── Provided material

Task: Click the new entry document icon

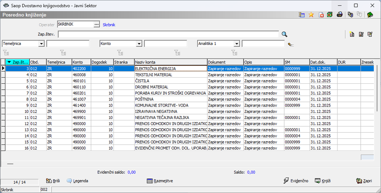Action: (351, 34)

────
── Provided material

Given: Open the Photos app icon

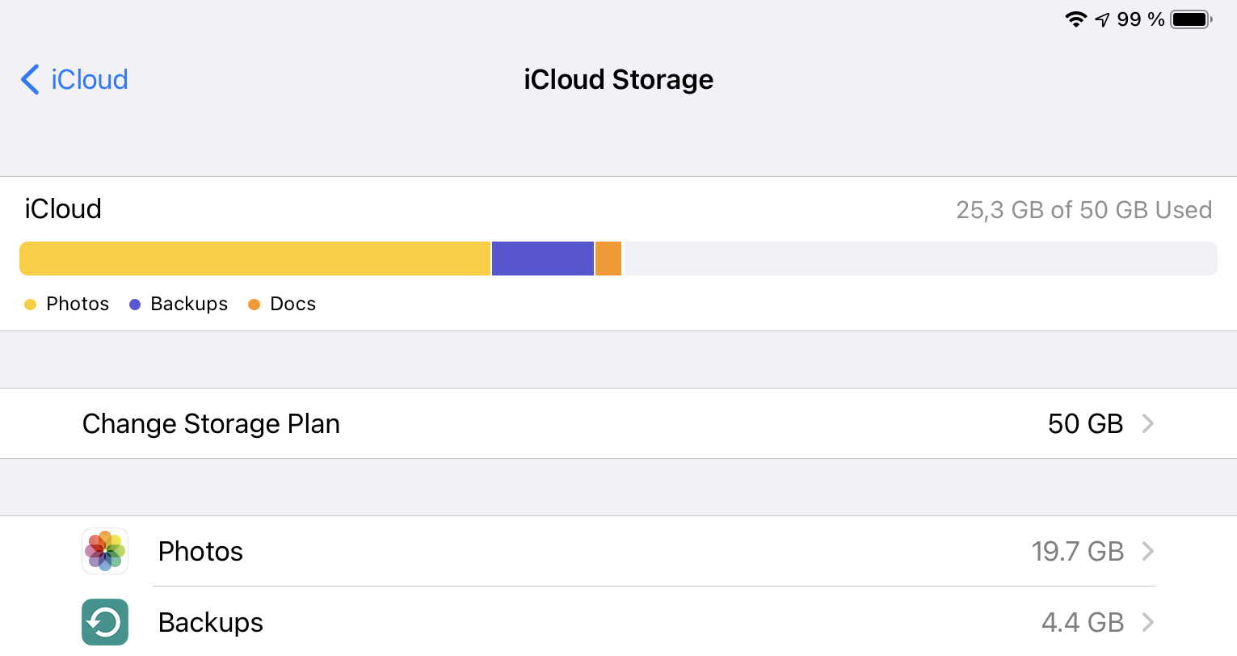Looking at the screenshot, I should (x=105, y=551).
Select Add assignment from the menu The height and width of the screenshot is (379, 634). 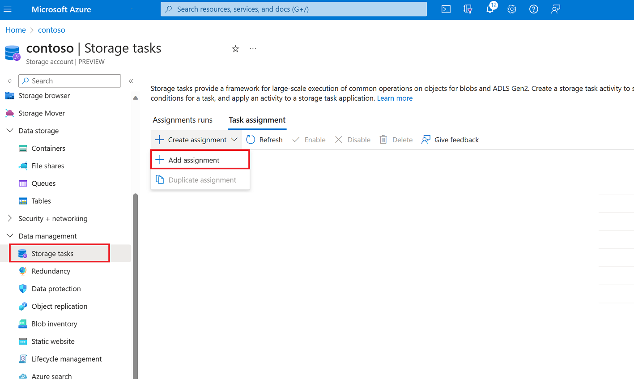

────

_What to do_
What you return must match, character for character, the lines above from the one with "Given: Open the Photos app icon" through the one with "Select Add assignment", minus any pictures.

_Output below_
Given: Open the Photos app icon

Looking at the screenshot, I should (x=105, y=551).
Select Add assignment from the menu The height and width of the screenshot is (379, 634). 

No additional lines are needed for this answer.